> [TASKS FOR THIS EXERCISE]:
A – Translate this sentence from the post on museum datasets into Spanish: "Thus far we’ve not had much luck with museum datasets."
B – From the post on museum datasets, set down word for word the passage that begins at the words "Earlier in the" and stops after "not very good.".
C – Summarize the post on museum datasets in two sentences.
Start of TEXT SHOWN
Categories
API Collection databases

More on museum datasets, un-comprehensive-ness, data mining

(Another short response post)

Thus far we’ve not had much luck with museum datasets.

Sure, some of us have made our own internal lives easier by developing APIs for our collection datasets, or generated some good PR by releasing them without restrictions. In a few cases enthusiasts have made mobile apps for us, or made some quirky web mashups. These are fine and good.

But the truth is that our data sucks. And by ‘our’ I mean the whole sector.

Earlier in the year when Cooper-Hewitt released their collection data on Github under a Creative Commons Zero license, we were the first in the Smithsonian family to do so. But as PhD researcher Mia Ridge found after spending a week in our offices trying to wrangle it, the data itself was not very good.

As I said at the time of release,

Philosophically, too, the public release of collection metadata asserts, clearly, that such metadata is the raw material on which interpretation through exhibitions, catalogues, public programmes, and experiences are built. On its own, unrefined, it is of minimal ‘value’ except as a tool for discovery. It also helps remind us that collection metadata is not the collection itself.

One of the reasons for releasing the metadata was simply to get past the idea that it was somehow magically ‘valuable’ in its own right. Curators and researchers know this already – they’d never ‘just rely on metadata’, they always insist on ‘seeing the real thing’.

Last week Jasper Visser pointed to one of the recent SIGGRAPH 2012 presentations which had developed an algorithm to look at similarities in millions of Google Street View images to determine ‘what architectural elements of a city made it unique’. I and many others (see Suse Cairns) loved the idea and immediately started to think about how this might work with museum collections – surely something must be hidden amongst those enormous collections that might be revealed with mass digitisation and documentation?
End of TEXT SHOWN
Start of COLLECTED MATERIAL
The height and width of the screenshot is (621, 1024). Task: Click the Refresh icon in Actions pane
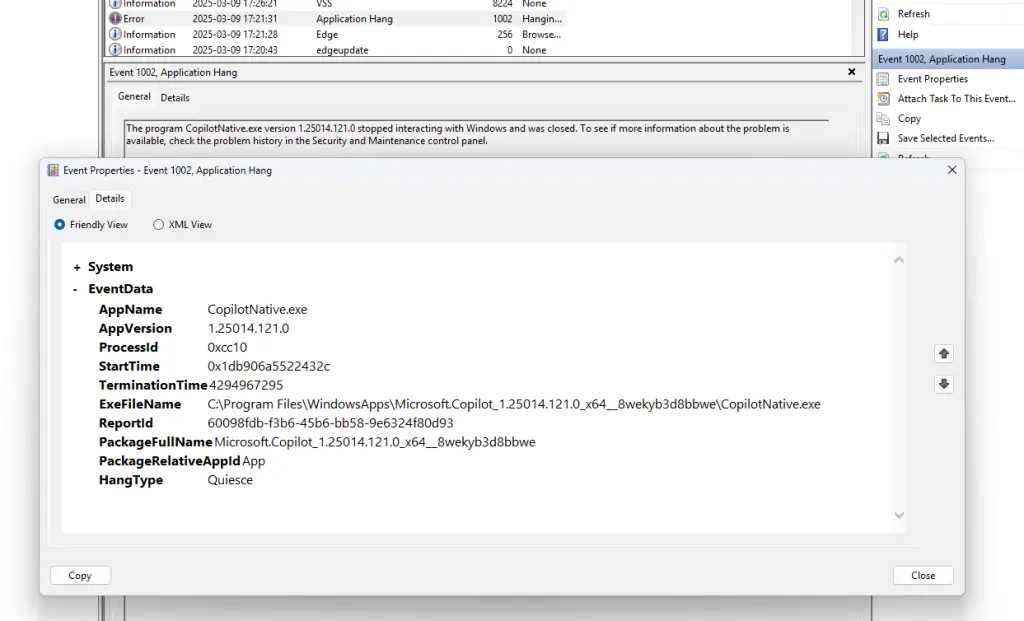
End of COLLECTED MATERIAL
> [EXERCISE ANSWERS]:
A – Hasta ahora no hemos tenido mucha suerte con los conjuntos de datos de museos.

B –
Earlier in the year when Cooper-Hewitt released their collection data on Github under a Creative Commons Zero license, we were the first in the Smithsonian family to do so. But as PhD researcher Mia Ridge found after spending a week in our offices trying to wrangle it, the data itself was not very good.

C – The writer says that museum collection datasets, including the data Cooper-Hewitt released on Github under a Creative Commons Zero license, have brought little success so far because the data across the sector is poor, and that such metadata is raw material for interpretation rather than something valuable on its own. A SIGGRAPH 2012 algorithm that used millions of Google Street View images to find what made a city's architecture unique led the writer and others to wonder what mass digitization and documentation might reveal in museum collections.